* **Extracto de la página**:
Nicolás Viel ss.cc.
De cierta forma, la vulnerabilidad humana es cimiento del poder político, porque el Estado moderno encuentra su razón de ser en la promesa de proteger a sus súbditos, especialmente a aquéllos que están en una situación más desfavorecida.
En el último tiempo el gobierno de turno convocó una cumbre de seguridad en la cual el Ministerio de Interior lanzó públicamente un nuevo plan de seguridad especial para la Araucanía. Luego de esto se ha discutido estos días una ley (ley Hinzpeter) que buscaba afianzar nuevas estrategias para reprimir la protesta social. Finalmente se le retiró a dicha ley el carácter de urgencia y fue considerada por algunos parlamentarios como una mala ley puesto que no veía que la protesta social es parte constitutiva de la vida democrática. Estos hechos se conectan con una antigua tendencia en nuestro país por ir otorgando más atribuciones a las policías, fragmentando gravemente la organización social. Expresión de esto son las múltiples intervenciones policiales que se realizan desde hace más de 10 años en las poblaciones más pobres del país, como La Legua.

* **Datos sin procesar**:
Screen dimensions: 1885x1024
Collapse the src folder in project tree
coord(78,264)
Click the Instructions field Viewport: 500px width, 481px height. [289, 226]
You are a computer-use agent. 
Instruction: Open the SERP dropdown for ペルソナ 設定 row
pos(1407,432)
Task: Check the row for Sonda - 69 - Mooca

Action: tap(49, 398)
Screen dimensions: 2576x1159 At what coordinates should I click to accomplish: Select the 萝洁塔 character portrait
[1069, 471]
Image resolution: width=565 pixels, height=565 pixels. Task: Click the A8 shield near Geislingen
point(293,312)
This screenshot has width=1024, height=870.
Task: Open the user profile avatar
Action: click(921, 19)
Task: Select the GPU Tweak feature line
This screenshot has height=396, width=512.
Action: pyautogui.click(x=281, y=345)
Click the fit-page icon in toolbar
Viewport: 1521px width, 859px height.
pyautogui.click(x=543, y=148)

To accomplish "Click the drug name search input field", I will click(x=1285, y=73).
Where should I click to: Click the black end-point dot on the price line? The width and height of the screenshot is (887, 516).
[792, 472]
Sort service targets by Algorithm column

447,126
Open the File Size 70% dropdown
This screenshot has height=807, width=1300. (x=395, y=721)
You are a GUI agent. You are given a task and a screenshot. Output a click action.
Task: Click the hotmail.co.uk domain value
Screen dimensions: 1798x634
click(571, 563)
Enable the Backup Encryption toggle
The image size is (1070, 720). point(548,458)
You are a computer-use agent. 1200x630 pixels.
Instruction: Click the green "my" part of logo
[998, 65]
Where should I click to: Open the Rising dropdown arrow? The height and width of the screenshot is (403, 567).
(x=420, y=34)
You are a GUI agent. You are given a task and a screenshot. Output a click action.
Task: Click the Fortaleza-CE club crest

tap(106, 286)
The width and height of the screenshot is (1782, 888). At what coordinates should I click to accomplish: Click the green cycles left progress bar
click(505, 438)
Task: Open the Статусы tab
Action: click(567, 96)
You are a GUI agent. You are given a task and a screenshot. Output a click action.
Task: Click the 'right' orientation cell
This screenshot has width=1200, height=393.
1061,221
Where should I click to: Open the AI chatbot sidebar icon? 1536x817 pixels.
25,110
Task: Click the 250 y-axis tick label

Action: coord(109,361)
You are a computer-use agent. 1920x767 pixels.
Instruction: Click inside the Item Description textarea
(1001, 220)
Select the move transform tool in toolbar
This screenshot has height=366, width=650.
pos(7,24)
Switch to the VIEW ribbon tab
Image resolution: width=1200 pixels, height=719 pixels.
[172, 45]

* **Tareas**:
A. Reescribe en forma de lista el párrafo del extracto de la página que comienza con "En el último tiempo el gobierno de turno", conservando sus hechos principales.
B. Según el extracto de la página, ¿en qué encuentra el Estado moderno su razón de ser?

* **Respuestas del ejercicio**:
A.
- El gobierno de turno convocó una cumbre de seguridad, en la que el Ministerio de Interior lanzó públicamente un nuevo plan de seguridad especial para la Araucanía.
- Después se discutió la ley Hinzpeter, que buscaba afianzar nuevas estrategias para reprimir la protesta social.
- A esa ley se le retiró el carácter de urgencia. Algunos parlamentarios la consideraron una mala ley por no ver que la protesta social es parte constitutiva de la vida democrática.
- Estos hechos se conectan con una antigua tendencia del país a otorgar más atribuciones a las policías, lo que fragmenta gravemente la organización social.
- Expresión de ello son las múltiples intervenciones policiales que se realizan desde hace más de 10 años en las poblaciones más pobres del país, como La Legua.

B. En la promesa de proteger a sus súbditos, especialmente a aquellos que están en una situación más desfavorecida.